Prevention Strategies
Prevention requires addressing risk factors and applying licensed fly repellents. Rearguard (cyromazine) solution applied to the hindquarters forms a prophylactic barrier lasting 8-10 weeks, preventing larvae from developing even if eggs are laid. Application should begin in April and be repeated at 8-10 week intervals through October. Environmental management—clean housing, regular removal of soiled bedding, and ensuring rabbits can express normal caecotrophy—reduces attractiveness to flies. Daily rear-end checks in warm weather are essential.
Detection: The Welfare-Critical Time Window
Early detection is welfare-critical: a rabbit found with flystrike within the first 12 hours has a much better prognosis than one found 24-48 hours after egg-laying. Early signs include: restlessness and sudden immobility; depression and loss of appetite; and a distinctive smell. Direct examination reveals eggs (cream-coloured rice-grain clusters in fur) or visible larvae. Any rabbit showing these signs should be seen by a veterinarian as an emergency—not at the next routine appointment.

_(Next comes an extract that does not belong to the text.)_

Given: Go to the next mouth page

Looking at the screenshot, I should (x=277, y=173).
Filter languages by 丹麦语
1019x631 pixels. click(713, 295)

Emergency Veterinary Treatment
Flystrike treatment involves: manual removal of all maggots under sedation or anaesthesia; wound debridement; topical ivermectin or other antiparasiticide; intravenous fluid therapy for toxaemia; analgesia (opioids for severe pain); and antibiotic therapy for secondary infection. Severely affected rabbits have poor prognosis regardless of treatment intensity; the decision to treat or euthanase must be made on welfare grounds, accounting for the extent of tissue damage and the rabbit's systemic condition.
Post-Treatment Care and Welfare
Recovering rabbits require intensive nursing: wound management, analgesia monitoring, assisted feeding, and housing modifications to reduce re-soiling risk. Physiotherapy may assist recovery from immobility. Underlying causes (dental disease, obesity, arthritis, urinary incontinence) must be addressed to prevent recurrence. Some rabbits recover completely; others with extensive tissue damage have persistent welfare compromise requiring long-term management or euthanasia.
Owner Education and Welfare Culture
Flystrike is largely preventable with owner awareness and consistent preventive management. The annual death toll from flystrike in UK pet rabbits reflects owner education gaps as much as clinical failures. Veterinary practices should provide written prevention protocols to all rabbit owners in spring, recommend Rearguard application, and explicitly communicate that flystrike is an emergency requiring immediate contact rather than a scheduled appointment. Rabbit welfare organisations (RWAF, Rabbit Awareness Week) campaign actively on flystrike prevention.
Summary
Flystrike is a preventable welfare emergency with rapid and devastating consequences if undetected. Prevention through Rearguard application, risk factor management, clean housing, and daily summer inspection is welfare-positive and evidence-based. Early detection and emergency veterinary treatment can be life-saving. Welfare outcomes are determined by prevention compliance, inspection vigilance, and rapid response—all within owner control with appropriate education and motivation.